■ Task objective
Revise the items below by replacing every "GUI agent" with "interface agent" and keeping all other text the same. Omit the pictures from your answer.

== Information supplied

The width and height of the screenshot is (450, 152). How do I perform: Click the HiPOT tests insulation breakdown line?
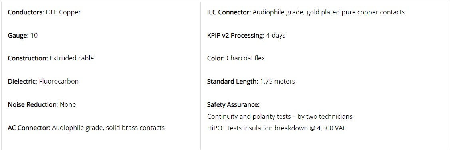pyautogui.click(x=277, y=128)
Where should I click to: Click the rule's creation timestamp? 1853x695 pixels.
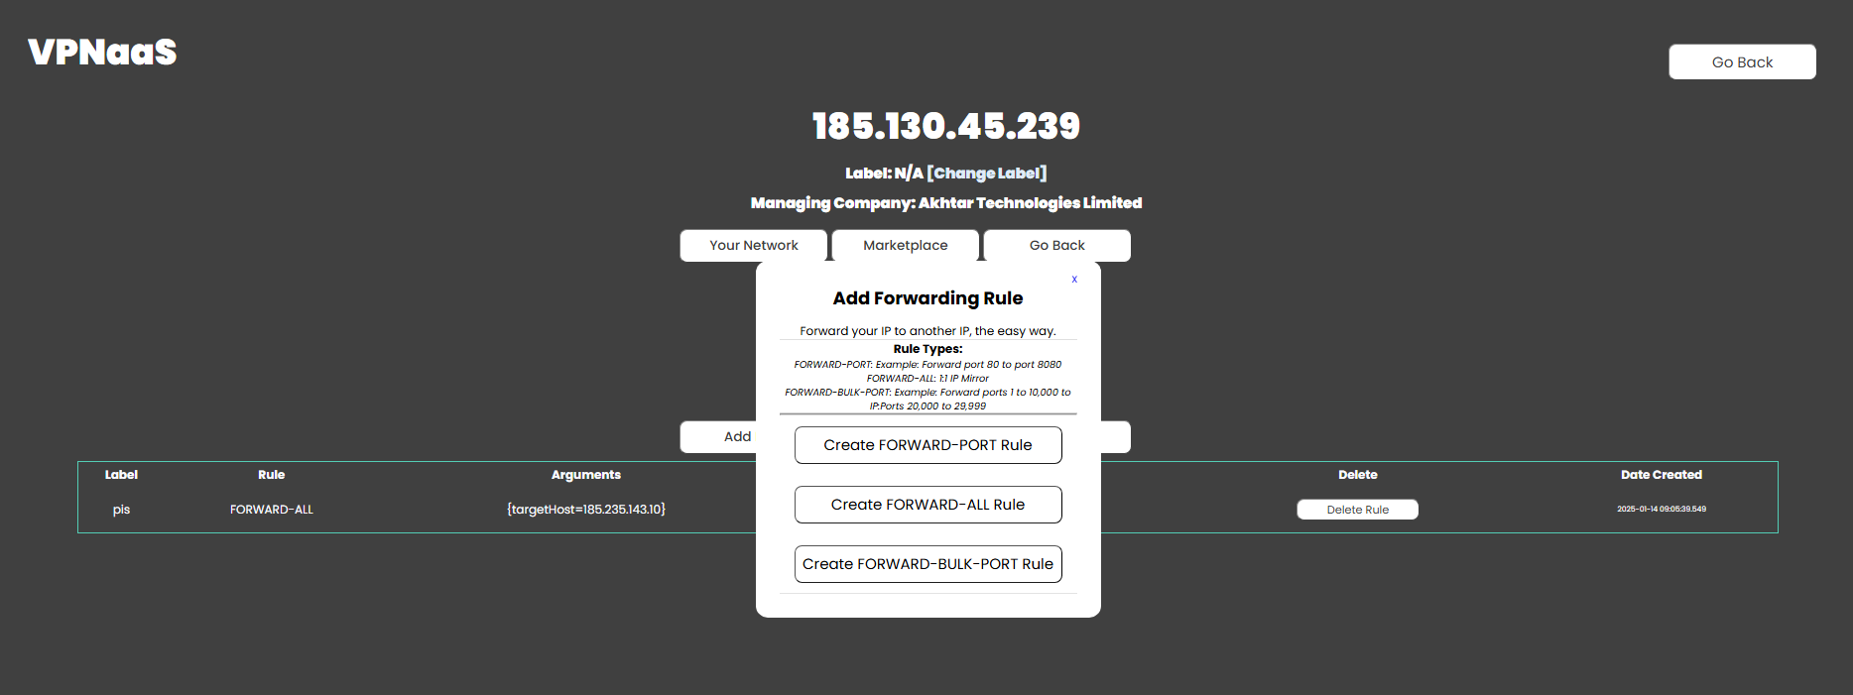[x=1661, y=510]
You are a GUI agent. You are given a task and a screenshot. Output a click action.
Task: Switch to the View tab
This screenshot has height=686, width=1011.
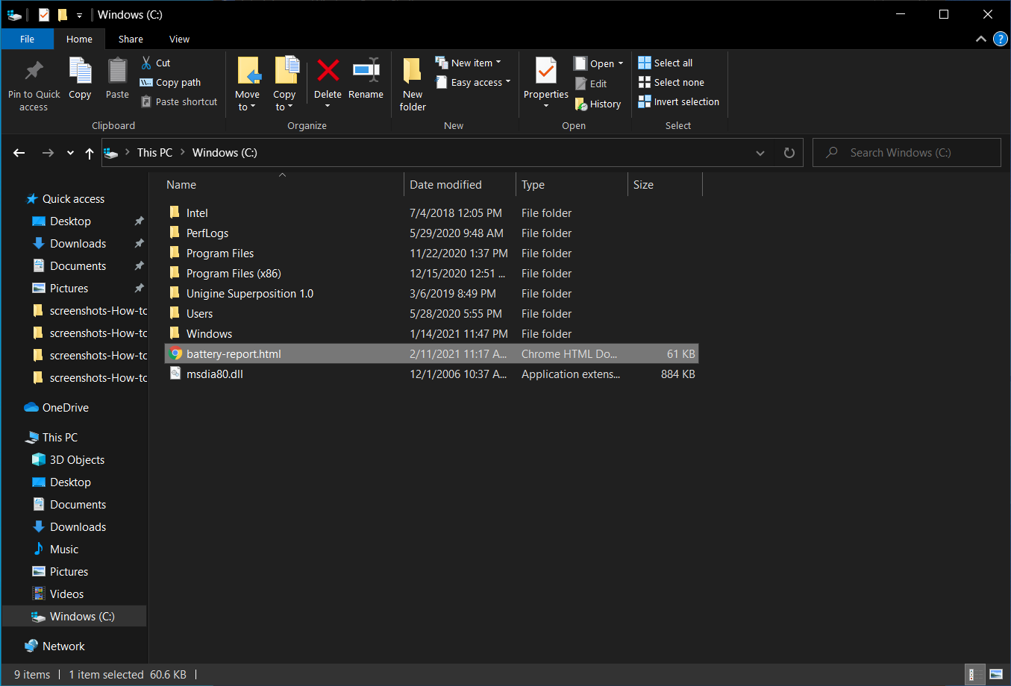[179, 39]
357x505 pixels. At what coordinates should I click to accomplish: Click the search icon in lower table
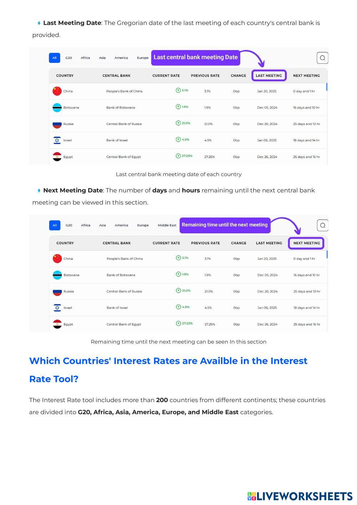coord(322,225)
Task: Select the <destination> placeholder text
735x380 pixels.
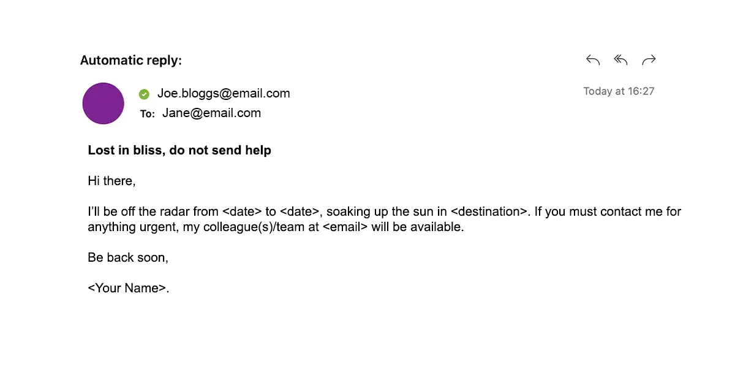Action: 489,212
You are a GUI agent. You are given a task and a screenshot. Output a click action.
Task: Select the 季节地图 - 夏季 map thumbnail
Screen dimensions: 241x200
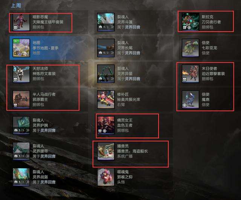21,48
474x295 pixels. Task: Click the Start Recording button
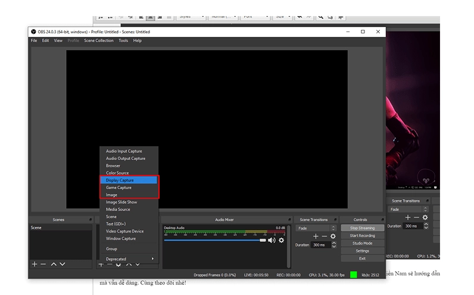coord(362,236)
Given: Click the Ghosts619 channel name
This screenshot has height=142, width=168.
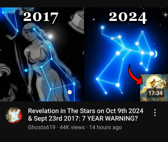Looking at the screenshot, I should [42, 127].
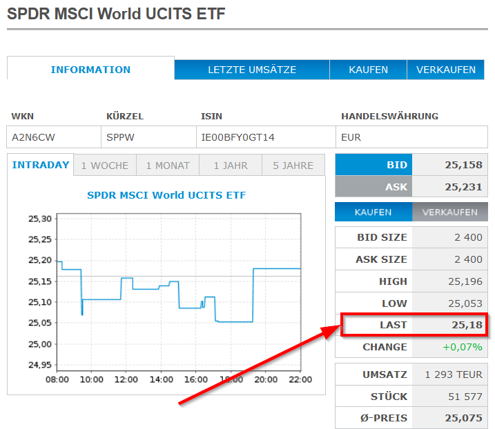This screenshot has width=495, height=429.
Task: Click the WKN value A2N6CW
Action: 34,137
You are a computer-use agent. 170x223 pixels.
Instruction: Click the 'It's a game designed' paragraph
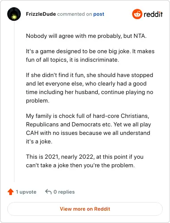tap(90, 55)
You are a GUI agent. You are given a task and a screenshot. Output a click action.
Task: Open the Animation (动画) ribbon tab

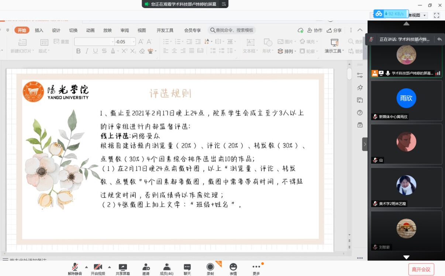[x=90, y=30]
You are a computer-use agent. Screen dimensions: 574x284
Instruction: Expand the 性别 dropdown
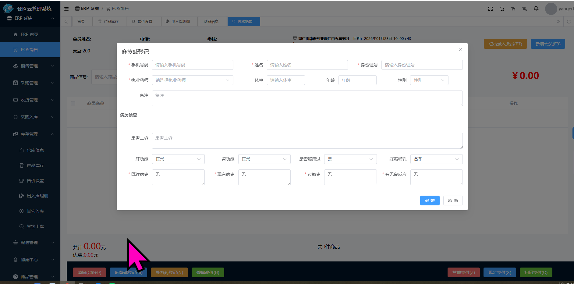429,80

====

■ Written answer
The width and height of the screenshot is (450, 152). How do I perform: Click the HiPOT tests insulation breakdown line?
pyautogui.click(x=277, y=128)
Where should I click to: Click the rule's creation timestamp? 1853x695 pixels.
[x=1661, y=510]
You are a interface agent. You are given a task and a screenshot. Output a click action.
Task: Switch to the View tab
This screenshot has height=686, width=1011.
[179, 39]
357x505 pixels. At what coordinates should I click to accomplish: Click the search icon in lower table
coord(322,225)
Task: Select the <destination> placeholder text
735x380 pixels.
Action: 489,212
You are a interface agent. You are given a task and a screenshot. Output a click action.
Task: Select the 季节地图 - 夏季 map thumbnail
Screen dimensions: 241x200
21,48
474x295 pixels. Task: Click the Start Recording button
coord(362,236)
Given: Click the Ghosts619 channel name
This screenshot has height=142, width=168.
Looking at the screenshot, I should [42, 127].
This screenshot has width=495, height=429.
Task: Click the WKN value A2N6CW
Action: 34,137
You are a computer-use agent. 170x223 pixels.
Instruction: Click the 'It's a game designed' paragraph
tap(90, 55)
You are a interface agent. You are given a task and a screenshot. Output a click action.
Task: Open the Animation (动画) ribbon tab

[x=90, y=30]
You are a computer-use agent. Screen dimensions: 574x284
Instruction: Expand the 性别 dropdown
429,80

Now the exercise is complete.